The present invention generally relates to a counter-die assembly, and more particularly, to a counter-die assembly that is easily milled, substantially planar and configured to harden over time in a repeated die converting process.
In the die converting or die cutting industry, die cutting machines are used to stamp sheets of material according to a predefined pattern to create a blank. Generally, a cutting die and a counter-die cooperate to cut and crease a sheet of a substrate to provide a blank. The cutting die, or upper die, typically includes cutting blades and rulings which protrude from a supporting plate. The supporting plate is generally made of wood, plywood or synthetic materials layered in a specific arrangement about a core. The blades and rulings are arranged according to a predefined pattern and generally extend outwardly from the supporting plate towards a substrate which is positioned on the counter-die, sometimes referred to as the lower die, female die or cutting plate, in the die converting apparatus. The counter-die must also be prepared for a die converting procedure and will generally be comprised of a hardened steel plate. Many processes used to harden a steel plate for use as a counter-die can cause distortion in the counter-die, such that the resulting counter-die may be crinkled or out of the specifications of a particular job. A substantially planar or “distortion-free”/“crinkle-free” plate is desired for use in preparing a counter-die, to ensure that the paperboard substrate is cut consistently in a repeated die converting process. Once a counter-die has been hardened, not only may the resulting plate be distorted, it is also more difficult to mill channels in the counter-die that correlate to a predefined cutting pattern of the mating cutting die.

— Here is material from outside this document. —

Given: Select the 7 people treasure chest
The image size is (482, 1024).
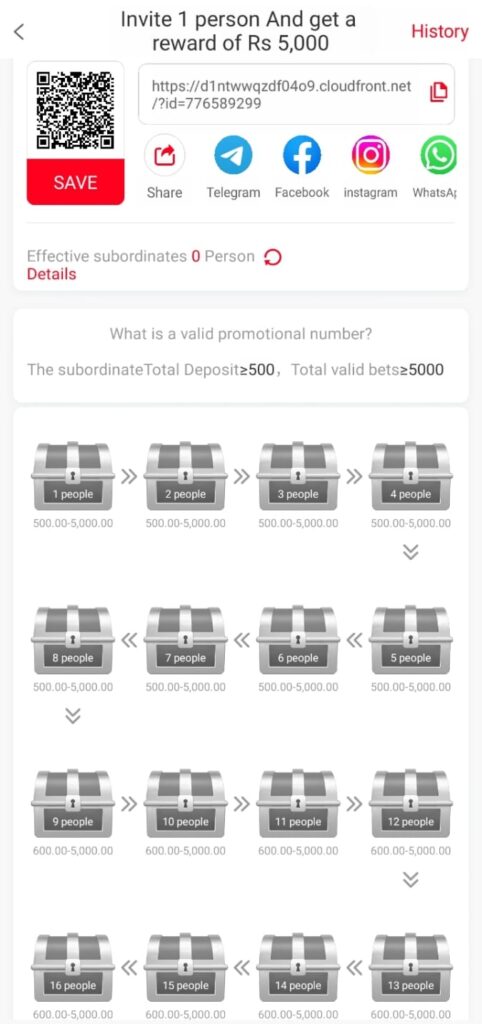Looking at the screenshot, I should coord(185,640).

In the past, plates exhibiting a hardness of approximately 32-52 on the Rockwell C Scale were preferred for use as a counter-die in a die converting process, due to their performance as compared to counter-dies made from softer plate materials. Such hardened plates are often non-planar, distorted or generally out of specification due to the intense hardening process used to achieve the hardness value of 32-52 on the Rockwell C Scale. Martensitic transformation, more commonly known as quenching and tempering, is commonly used to harden steel plates for use as counter-dies. Tempering involves exposing the steel plates to elevated heat levels by heating the metal to some temperature below the critical point for a certain period of time, then allowing it to cool in still air. This process can lead to plate distortion which may make the resulting plate unsuitable for a given die converting task as steel plates generally exhibit an inverse relationship between hardness and flatness. Further, such plates can be brittle and difficult to mill when trying to mill a cutting pattern into the hardened counter-die.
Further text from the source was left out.